Nuestro problema con la vida es que no la vemos como es. Estamos tan engañados por ella, sufrimos de tan extrañas ilusiones. A nosotros nos parece bastante diferente de lo que es, y es por eso que desesperadamente necesitamos y debemos tener la revelación de los hechos de las Escrituras. La vida es lo que Dios ha declarado que es. Cuando nos enfrentamos a ella de esa forma, descubrimos que la revelación es correcta, es precisa, y describe de hecho lo que está ocurriendo. Y lo que es más, nos dice por qué ocurren las cosas y lo que subyace bajo ellas. Todo es parte de ponerse esta armadura, apropiandote de Cristo en tu vida de acuerdo con tu situación presente. Todo se hace en el ámbito de la vida de tus pensamientos.

¿Qué es lo que haces cuando te pones la coraza de justicia? Piensas en Cristo y lo que Su justicia significa para ti cuando se te imparte. ¿Qué haces cuando tomas la espada del Espíritu?
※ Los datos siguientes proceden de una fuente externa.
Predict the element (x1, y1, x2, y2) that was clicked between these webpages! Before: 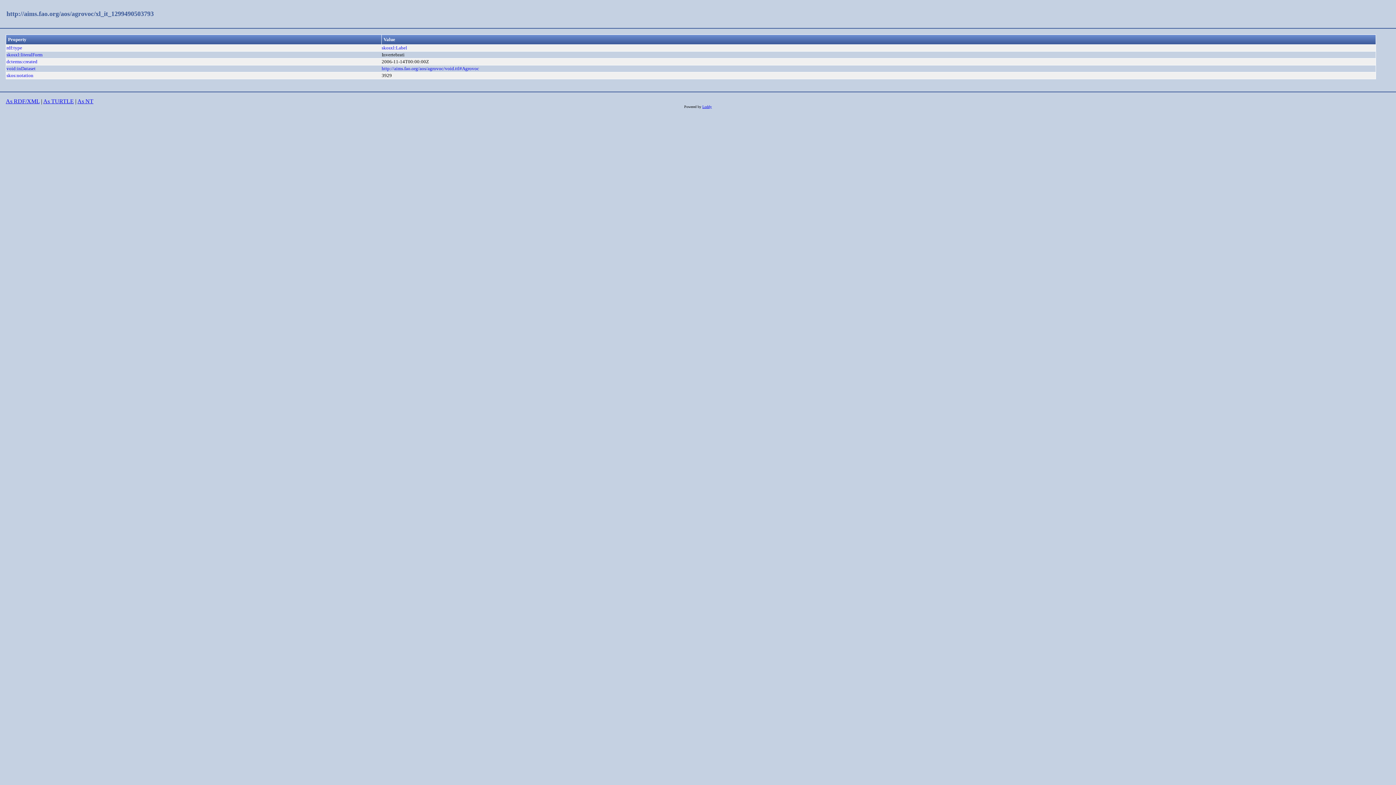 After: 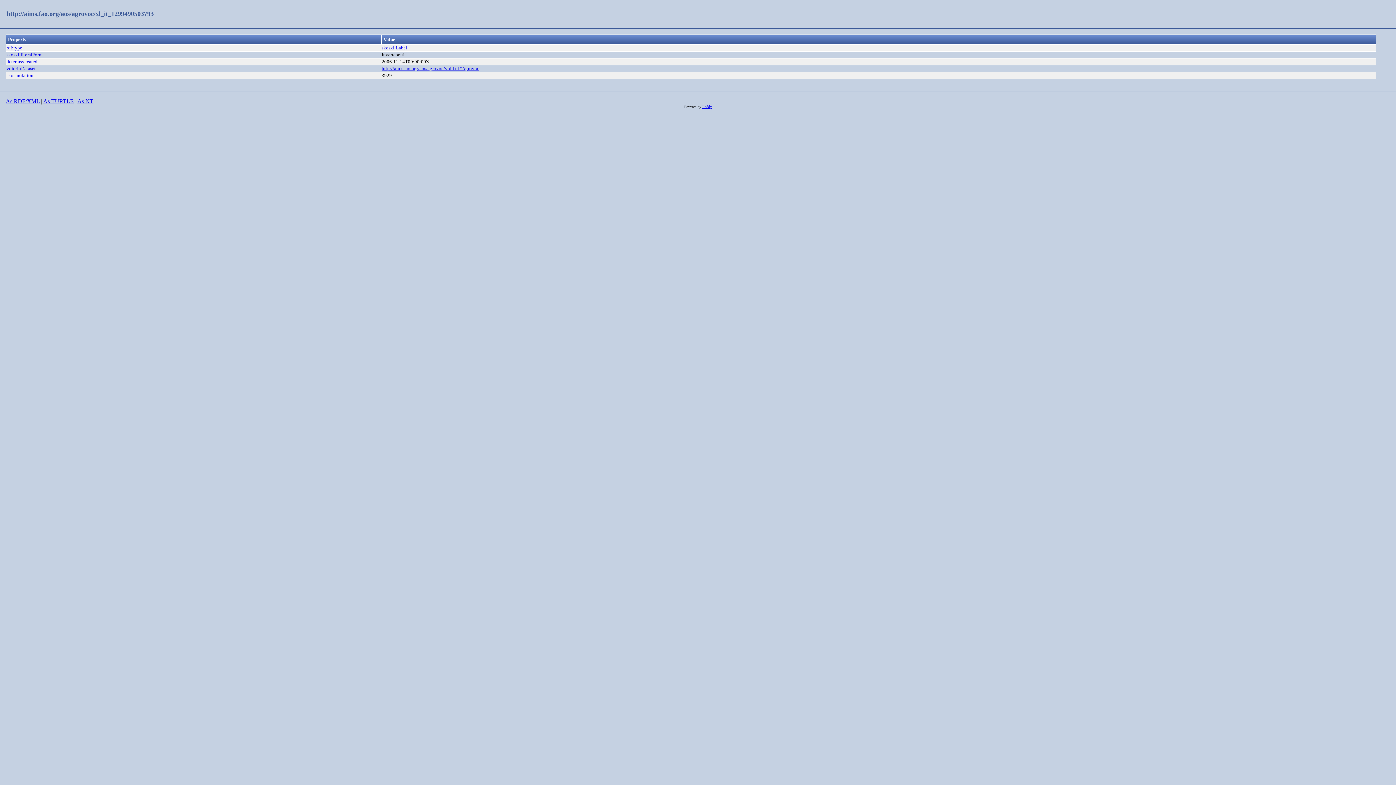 Action: label: http://aims.fao.org/aos/agrovoc/void.ttl#Agrovoc bbox: (381, 65, 479, 71)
Haces caso, como vimos, de esos recuerdos de las Escrituras, esas porciones de la Palabra de Dios que te vienen a la mente que tienen aplicación inmediata a la situación que estás enfrentando. Pero de nuevo, todo esto se hace en el ámbito de la vida de tus pensamientos. Al principio toma tiempo elaborar todo este pensamiento. Esto es algo que tenemos que aprender a hacer. Al aprender a hacerlo, el proceso se vuelve más rápido. Casi instantáneamente podemos pensar en esta línea al abordar el problema que estamos enfrentando. Esto es lo que Pablo llama, en la segunda carta a los corintios: “llevando cautivo todo pensamiento a la obediencia a Cristo” (2 Corintios 10:5).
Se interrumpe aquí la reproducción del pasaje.